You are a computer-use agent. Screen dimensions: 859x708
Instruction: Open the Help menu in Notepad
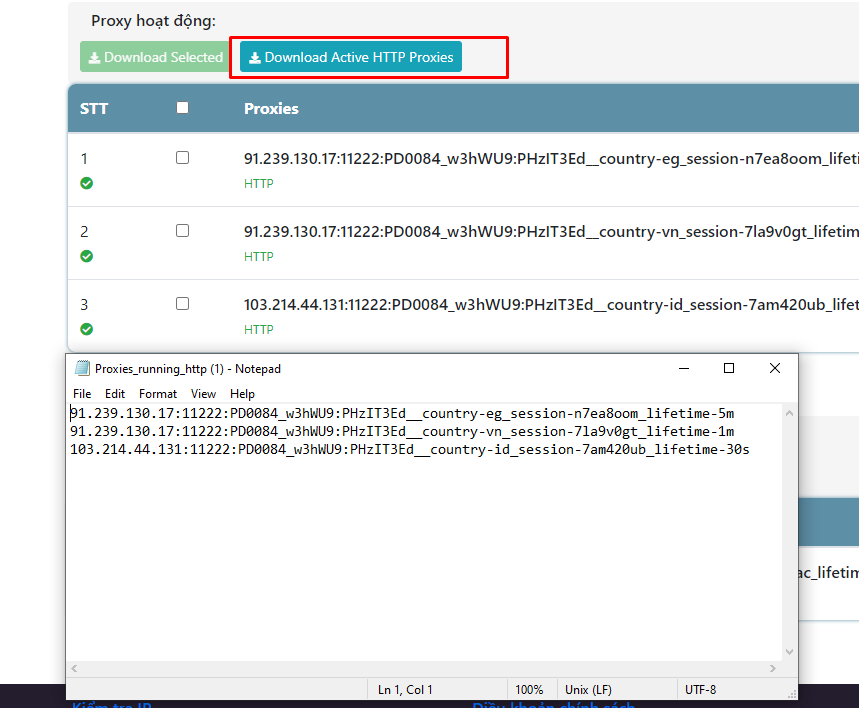click(242, 394)
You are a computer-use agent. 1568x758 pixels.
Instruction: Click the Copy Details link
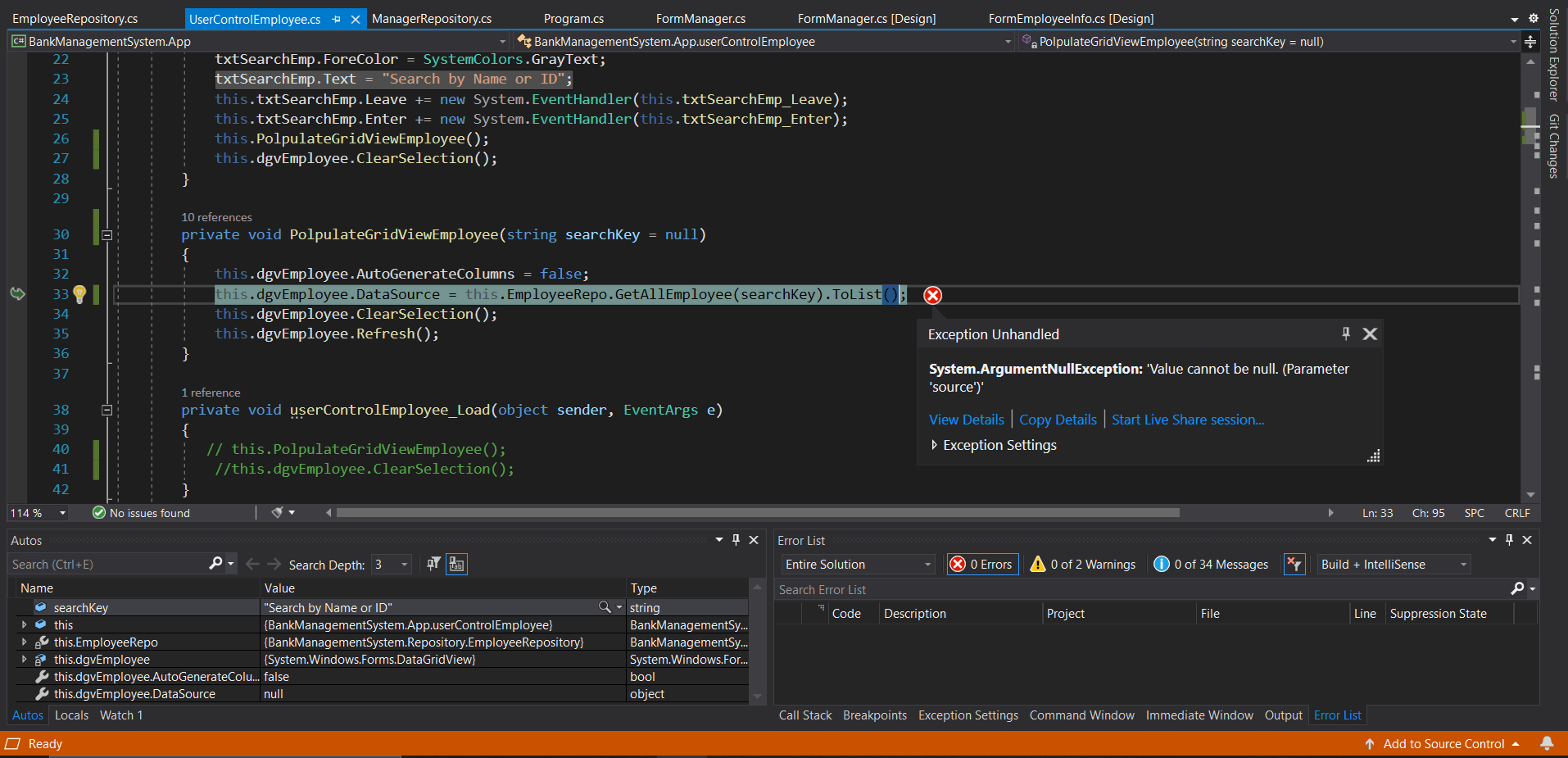1058,420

^^^^

Convert the rows above into a JSON list of strings, one string per line, with blank lines omitted. Leave the pictures out of the result.

[
  "You are a computer-use agent. Screen dimensions: 859x708",
  "Instruction: Open the Help menu in Notepad",
  "click(242, 394)",
  "You are a computer-use agent. 1568x758 pixels.",
  "Instruction: Click the Copy Details link",
  "1058,420"
]